While world trade has become more free since World War II, true free trade remains an ideal rather than a reality. Most international trade operates under managed trade systems with varying degrees of openness.

This is Trump’s Plan (I hope…)

Big, beautiful tariffs are not a winning long-term economic strategy. But that isn’t what Trump has in mind, hopefully. The president is using tariffs as a short- to medium-term lever to bring tariffs and other trade barriers down.

For example, on April 2 a host of reciprocal tariffs will go into effect against countries that have standing tariffs on US goods. By their nature, these tariffs will match the tariffs in place on our goods. Ideally this will cause tariffs to ease or be eliminated. If not, it will at least be a “fair” alignment.

There are also new 25% tariffs on Canada and Mexico. These tariffs contain many provisos and carve-outs for the automotive industry and other goods already covered by USMCA. New Mexican tariffs are being used as a lever to get more action out of Mexico on securing their side of the border against illegal immigration and narcotics. Although the White House insists the goal of tariffs against Canadian goods is to curb the inflow of fentanyl, the focal point with Canada is likely its quota system.

Canada levies quotas on several U.S. goods, particularly in the dairypoultry, and egg sectors, as part of its supply management system designed to protect domestic producers. These quotas limit the amount of certain goods that can enter Canada tariff-free; imports exceeding these limits are subject to high tariffs – often exceeding 200%. This is why Trump is threatening Canada with a 200+% dairy tariff.

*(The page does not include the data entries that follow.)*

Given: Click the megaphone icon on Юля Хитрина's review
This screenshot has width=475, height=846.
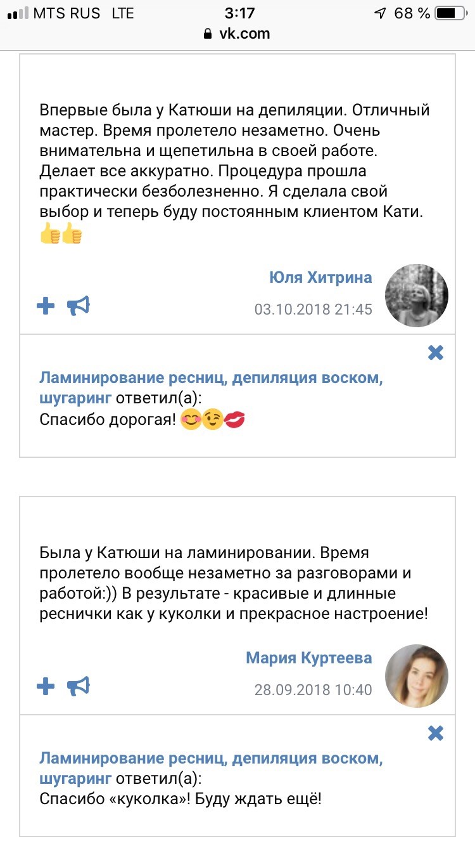Looking at the screenshot, I should [x=79, y=306].
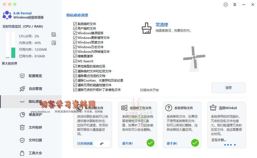Viewport: 257px width, 158px height.
Task: Click the badge icon in title bar
Action: coord(226,5)
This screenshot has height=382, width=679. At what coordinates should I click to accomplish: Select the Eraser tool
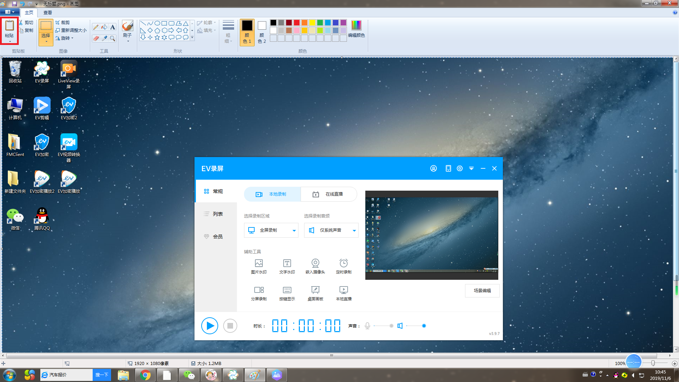point(96,38)
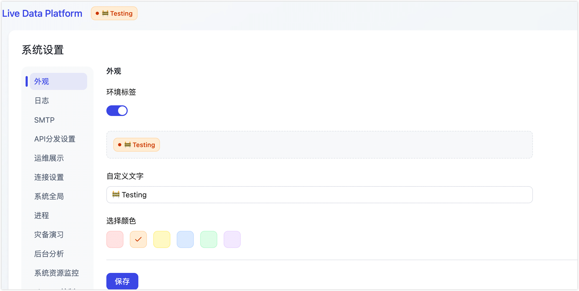Switch to the SMTP settings tab
Image resolution: width=579 pixels, height=291 pixels.
click(44, 120)
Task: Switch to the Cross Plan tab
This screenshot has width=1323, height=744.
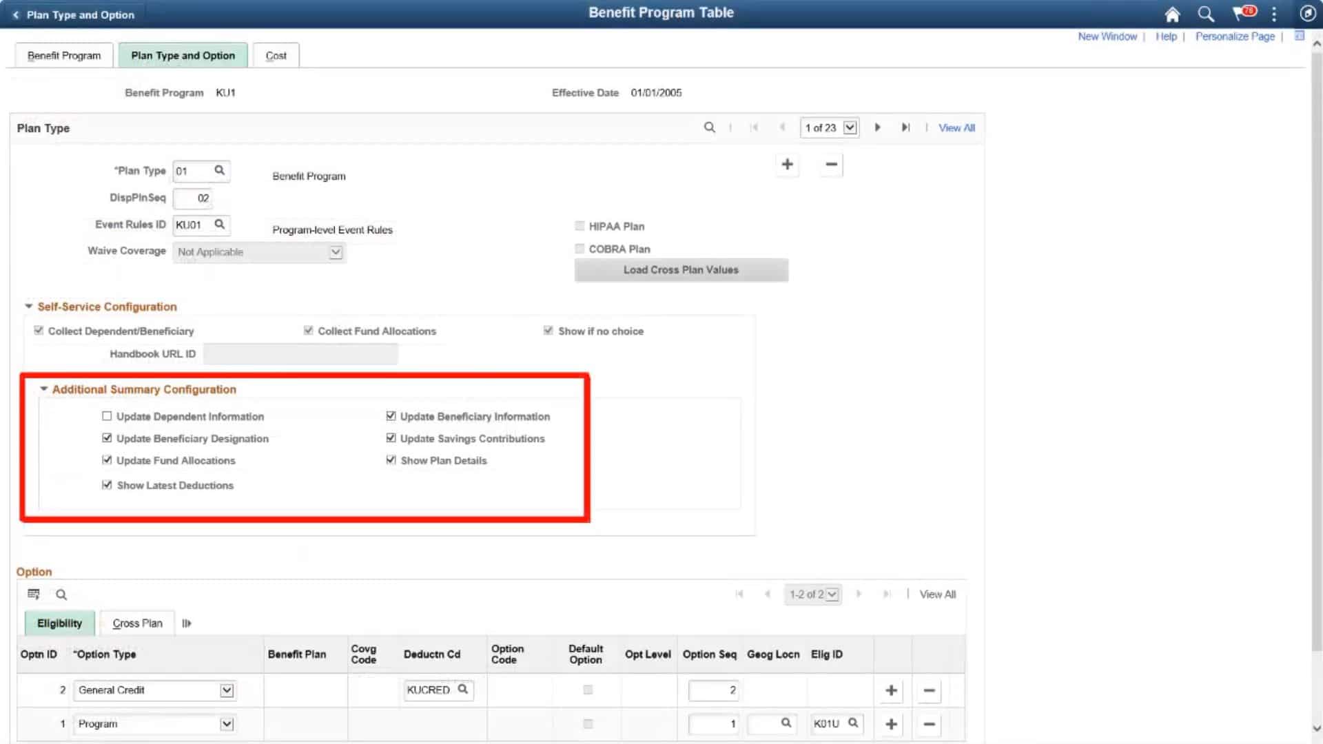Action: tap(136, 623)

What about China? It seems that Trump considers no tariff too large for the world’s leading manufacturer and global rival of the US. This will, as stated above, drive up the cost of goods and drive down profits of companies manufacturing in China, as cheaper goods are selected over theirs. Trump isn’t out to wallop manufacturers or American consumers (I hope…). Instead he wants to re-domicile as much manufacturing as possible. Why? For very good reasons. There is an economic concept called the manufacturing multiplier effect. Here is how it breaks down:

  1. Supply Chain Impact:
    • For every $1 spent in manufacturing, an estimated $1.82 is added to the economy through related activities.
    • Manufacturers require raw materials, components, and services from other industries, stimulating demand across the supply chain.
  2. Job Creation:
    • Manufacturing jobs support employment in other sectors like transportation, warehousing, and professional services.
    • For every direct manufacturing job, an estimated 2.5 additional jobs are created in other sectors.
  3. Innovation Spillover:
    • R&D in manufacturing often leads to innovations applicable in other industries.
    • Advancements in manufacturing processes can improve efficiency across various sectors.
  4. Export Boost:
    • Manufacturing accounts for a significant portion of U.S. exports, bringing in foreign currency and supporting jobs in trade-related services.
  5. Local Economic Support:
    • Manufacturing facilities often become economic anchors in communities, supporting local businesses and services.
  6. Wage Effects:
    • Manufacturing jobs typically offer higher wages, increasing consumer spending power which benefits retail, hospitality, and other service sectors.
  7. Technology Adoption:
    • The manufacturing sector often leads in adopting new technologies, driving demand for IT services and high-tech products.

This multiplier effect underscores manufacturing's role as a key driver of broader economic growth and development. Currently the US is the second largest manufacturing economy by output. Manufacturing accounts for about 11.3% of America’s GDP.

This, I hope, is Trump’s plan: Only enacting short- to intermediate-term tariffs that, in the end, result in lower tariffs and trade barriers globally for the long term.

The Worst-Case Scenario

The worst-case scenario is that Trump believes the US can tariff itself to prosperity. We can’t. No nation can. If this is the case, financial markets will continue in turmoil for the foreseeable future. This will derail his agenda and likely cost the GOP control of Congress in 2026.

The modern world in the grips of 19th century mercantilist trade policy.